## Task to carry out
Collect every line of the entries below that contains the word "what", matching its case exactly.

(Entries for finding described items)
※

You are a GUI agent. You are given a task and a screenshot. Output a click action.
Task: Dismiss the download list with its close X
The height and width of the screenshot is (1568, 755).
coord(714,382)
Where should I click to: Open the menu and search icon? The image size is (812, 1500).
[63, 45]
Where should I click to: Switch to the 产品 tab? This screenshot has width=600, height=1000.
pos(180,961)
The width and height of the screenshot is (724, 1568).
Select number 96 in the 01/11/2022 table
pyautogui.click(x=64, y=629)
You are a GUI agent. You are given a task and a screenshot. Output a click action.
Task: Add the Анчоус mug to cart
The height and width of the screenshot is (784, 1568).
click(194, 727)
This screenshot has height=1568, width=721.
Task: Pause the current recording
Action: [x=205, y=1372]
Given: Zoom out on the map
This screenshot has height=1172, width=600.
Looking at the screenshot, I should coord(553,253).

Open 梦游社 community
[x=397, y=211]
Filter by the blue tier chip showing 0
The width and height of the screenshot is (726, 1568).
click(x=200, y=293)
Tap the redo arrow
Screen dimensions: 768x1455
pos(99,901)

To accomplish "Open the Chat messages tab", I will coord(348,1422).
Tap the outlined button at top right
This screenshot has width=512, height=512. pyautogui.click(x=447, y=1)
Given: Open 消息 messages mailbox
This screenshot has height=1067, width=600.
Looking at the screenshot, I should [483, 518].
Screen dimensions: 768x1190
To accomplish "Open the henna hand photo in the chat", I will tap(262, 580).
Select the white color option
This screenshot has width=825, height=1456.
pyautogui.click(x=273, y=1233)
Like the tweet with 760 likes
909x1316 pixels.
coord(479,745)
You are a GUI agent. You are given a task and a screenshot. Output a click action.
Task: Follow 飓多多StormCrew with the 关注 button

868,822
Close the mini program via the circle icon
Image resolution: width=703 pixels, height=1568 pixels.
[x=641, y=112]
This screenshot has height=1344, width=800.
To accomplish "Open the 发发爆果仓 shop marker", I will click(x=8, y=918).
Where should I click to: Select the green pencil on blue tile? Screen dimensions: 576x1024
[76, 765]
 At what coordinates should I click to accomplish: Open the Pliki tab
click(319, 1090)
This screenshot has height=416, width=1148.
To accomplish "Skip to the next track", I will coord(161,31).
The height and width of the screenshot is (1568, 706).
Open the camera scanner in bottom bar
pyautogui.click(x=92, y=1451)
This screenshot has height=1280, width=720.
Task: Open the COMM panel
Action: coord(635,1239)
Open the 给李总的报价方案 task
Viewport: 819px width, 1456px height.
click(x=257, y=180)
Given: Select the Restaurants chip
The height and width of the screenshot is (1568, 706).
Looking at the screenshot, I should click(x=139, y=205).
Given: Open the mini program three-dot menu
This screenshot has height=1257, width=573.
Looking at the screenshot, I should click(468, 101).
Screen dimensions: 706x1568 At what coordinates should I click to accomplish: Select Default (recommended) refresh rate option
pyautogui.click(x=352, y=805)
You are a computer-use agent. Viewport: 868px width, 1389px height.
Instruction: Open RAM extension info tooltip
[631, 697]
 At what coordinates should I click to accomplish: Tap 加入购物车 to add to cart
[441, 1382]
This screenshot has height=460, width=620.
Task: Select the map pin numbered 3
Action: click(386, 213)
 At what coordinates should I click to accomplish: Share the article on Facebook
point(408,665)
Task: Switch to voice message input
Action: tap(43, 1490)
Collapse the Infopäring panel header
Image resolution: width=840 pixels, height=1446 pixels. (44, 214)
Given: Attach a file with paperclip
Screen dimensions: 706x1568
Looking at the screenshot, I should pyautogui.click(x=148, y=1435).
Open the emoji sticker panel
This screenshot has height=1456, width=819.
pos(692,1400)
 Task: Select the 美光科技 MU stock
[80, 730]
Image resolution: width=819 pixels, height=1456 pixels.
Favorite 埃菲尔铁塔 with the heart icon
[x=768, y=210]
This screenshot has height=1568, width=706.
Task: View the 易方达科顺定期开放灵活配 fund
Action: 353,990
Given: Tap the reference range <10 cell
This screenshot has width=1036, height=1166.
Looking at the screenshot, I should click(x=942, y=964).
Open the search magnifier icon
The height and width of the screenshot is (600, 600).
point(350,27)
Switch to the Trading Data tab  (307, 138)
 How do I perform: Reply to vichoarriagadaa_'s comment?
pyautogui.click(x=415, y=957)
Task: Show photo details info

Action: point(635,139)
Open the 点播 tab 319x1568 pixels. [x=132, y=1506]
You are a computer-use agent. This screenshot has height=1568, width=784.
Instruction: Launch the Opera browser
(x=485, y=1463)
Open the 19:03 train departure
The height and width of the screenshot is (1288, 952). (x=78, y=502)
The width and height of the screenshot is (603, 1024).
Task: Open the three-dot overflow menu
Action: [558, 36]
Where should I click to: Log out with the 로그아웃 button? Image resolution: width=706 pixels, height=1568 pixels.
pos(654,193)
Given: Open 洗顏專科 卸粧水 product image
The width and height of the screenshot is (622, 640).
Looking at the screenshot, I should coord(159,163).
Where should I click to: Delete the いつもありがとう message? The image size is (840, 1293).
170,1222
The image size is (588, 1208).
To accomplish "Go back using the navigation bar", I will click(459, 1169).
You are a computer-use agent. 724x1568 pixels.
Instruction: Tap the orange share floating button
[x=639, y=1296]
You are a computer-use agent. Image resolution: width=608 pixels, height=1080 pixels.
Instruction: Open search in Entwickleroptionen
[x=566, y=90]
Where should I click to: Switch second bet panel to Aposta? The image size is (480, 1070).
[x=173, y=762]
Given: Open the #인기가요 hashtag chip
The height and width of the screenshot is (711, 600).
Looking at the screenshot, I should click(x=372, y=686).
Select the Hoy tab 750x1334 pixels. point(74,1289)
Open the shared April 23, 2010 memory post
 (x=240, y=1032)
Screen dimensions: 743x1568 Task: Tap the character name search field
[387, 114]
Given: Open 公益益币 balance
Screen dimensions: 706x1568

※

## Written response
 At what coordinates should I click to accomplish: Open the Pliki tab
Screen dimensions: 706x1568 At what coordinates should I click to accomplish: Select Default (recommended) refresh rate option
 At what coordinates should I click to accomplish: Tap 加入购物车 to add to cart
 At what coordinates should I click to accomplish: Share the article on Facebook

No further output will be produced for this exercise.